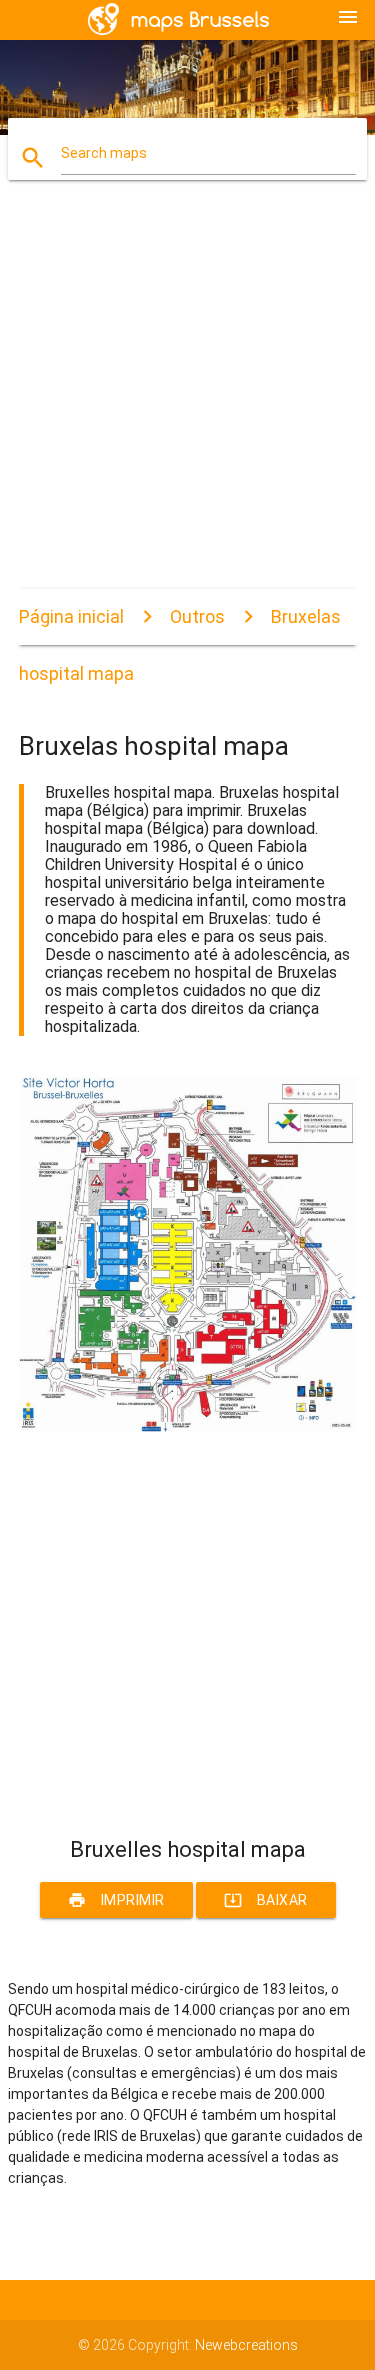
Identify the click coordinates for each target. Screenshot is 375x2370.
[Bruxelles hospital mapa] (188, 1427)
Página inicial (71, 616)
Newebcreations (246, 2345)
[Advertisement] (187, 401)
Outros (197, 616)
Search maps (104, 153)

> **GOAL OF THE EXERCISE**
Leave the pictures out and return the rest of the listing exactly.

> **FINISHED EXERCISE**
Identify the click coordinates for each target. Screenshot is 375x2370.
[Bruxelles hospital mapa] (188, 1427)
Página inicial (71, 616)
Newebcreations (246, 2345)
[Advertisement] (187, 401)
Outros (197, 616)
Search maps (104, 153)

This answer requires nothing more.